Two out of the four CN1 patients had a frameshift mutation, p.Q239fsX256, a recurrent change already found in a cohort of Italian patients.7 Patients #3 and #4 showed novel variations. Patient #3 had a homozygous tri-nucleotide deletion c.513_515 del CTT causing a deletion of leucine codon at position 172 and the substitution of a phenylalanine residue by a leucine at position 171 [p.L172delF171L]. Although, this mutation eliminates a single amino acid (leucine), we believe that the substitution of a phenylalanine in a conserved diphenylalanine region of an aglycone binding domain may abolish the enzymatic activity of UGT1A1. Patient #4 was heterozygous for two novel mutations: a c.652insT insertion causing a frameshift and a C→T transition at nucleotide 847 in exon 1 that introduces a stop codon (p. Q283X).

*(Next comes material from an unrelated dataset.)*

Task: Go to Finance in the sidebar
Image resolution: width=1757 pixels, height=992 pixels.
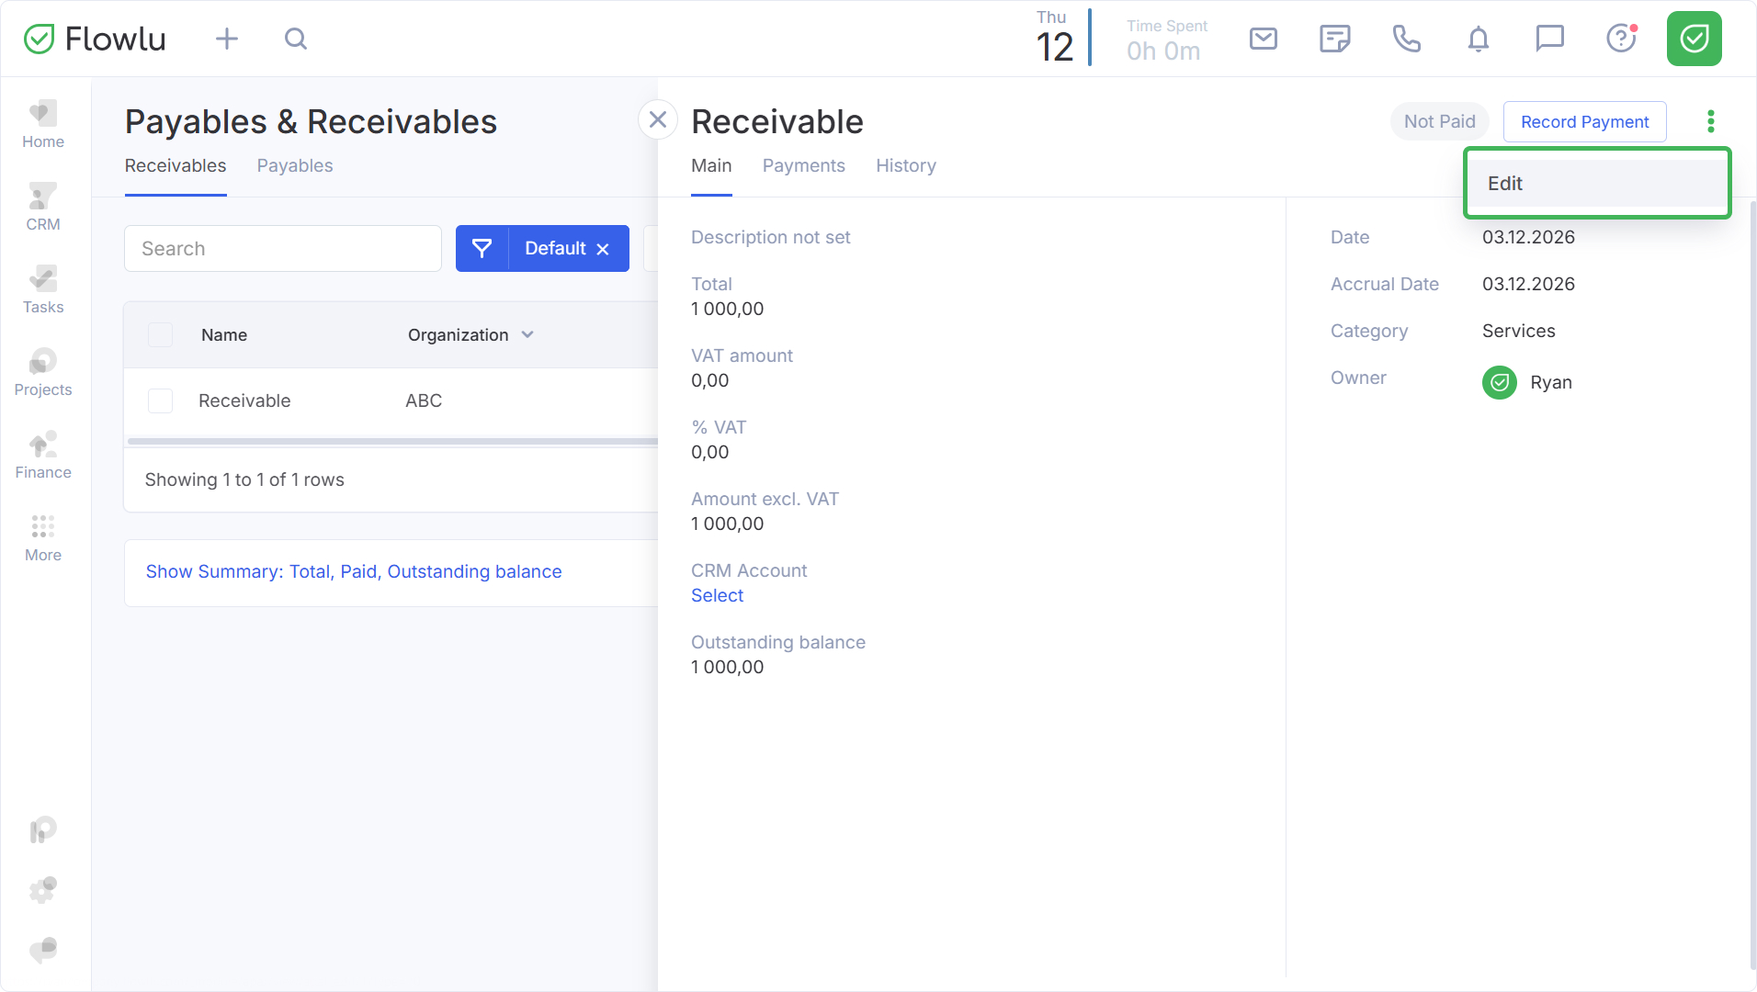Action: click(43, 456)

The milder phenotype of CN2 patients is usually associated with homozygosity or compound heterozygosity for missense mutations. In addition to known causative alterations (p.N279Y, p.W461R), two missense mutations were identified in heterozygous subjects affected by CN2. In patient # 8, a novel missense mutation c.1328 T→C was found in exon 5 which affected residue 443 (p. L443P) involving a polar amino acid substituition. In patient #9 a T→A heterozygous transition at nucleotide 1060 of the UGT1A1 gene resulted in the substitution of a tryptophan residue by arginine at position 354 (p.W354R) in the carboxy-terminal domain of the UGT1A1 protein. Recently, missense p.W354R was reported to be caused by substitution of T to C at nucleotide 1060.7 These results suggest that nucleotide 1060 in UGT1A1 may be a mutational hot spot. In our cohort, all the individuals affected by CN2, except patient #7, were heterozygous for one UGT1A1 coding region variation. However, the in trans presence of a c.-41_- 40dupTA polymorphism [(TA)7] can explain the CN2 phenotype. This polymorphism can play a role in enhancing the effect of the heterozygous coding mutation.

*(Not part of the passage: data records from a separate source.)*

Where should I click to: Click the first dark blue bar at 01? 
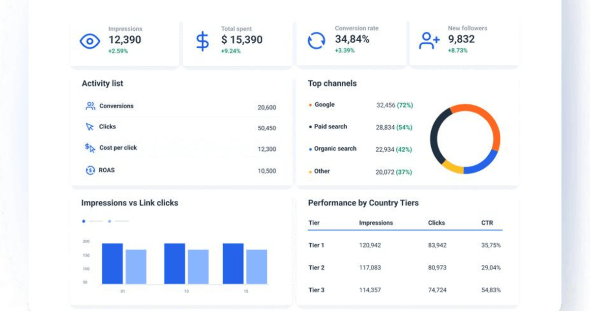tap(112, 263)
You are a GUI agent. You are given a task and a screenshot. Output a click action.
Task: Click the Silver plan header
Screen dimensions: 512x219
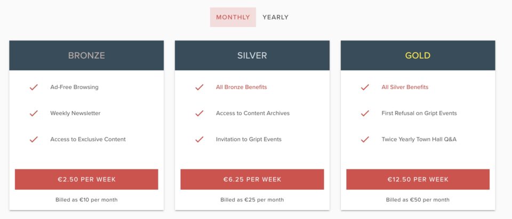click(252, 55)
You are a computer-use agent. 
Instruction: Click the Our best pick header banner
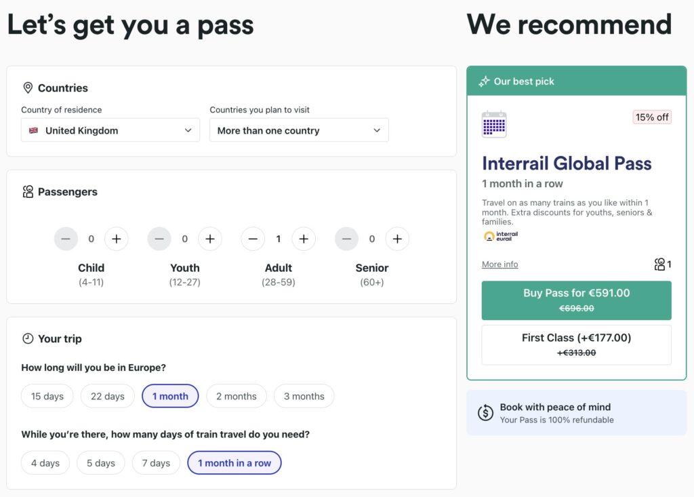(576, 81)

Here, we describe two cases in which clinically unapparent heterozygotic mutations in UGT1A1 may become evident when combined with certain environmental conditions or additional genetic defects. In patient #10 a novel missense mutation, c.1108 A→G, was detected in a heterozygous state. This change caused an amino acid substitution (p.I370V) in the catalytic core of the UGT1A1 protein. This patient’s severe hyperbilirubinemia and kernicterus were consequences of the imbalance between bilirubin production and conjugation. In patient #11, affected by G6PD deficiency, a novel heterozygous small deletion of one nucleotide at position 210 (c.210delC) of the UGT1A1 gene was found in combination with the Mediterranean variant, c.563 C→T of the G6PD gene. This represents an example of co-inherited modifying gene causing clinical heterogeneity in monogenic disorders. The expression of UGT1A1 is a major modifying factor in inherited hemolytic diseases being responsible for a large proportion of the bilirubin variability in these conditions.
In conclusion, the identification of these novel mutations in the UGT1A1 gene, increasing the mutational spectrum of UGT1A1 allelic variants, contributes to a better understanding of the molecular pathology of disorders characterized by unconiugated hyperbilirubinemia.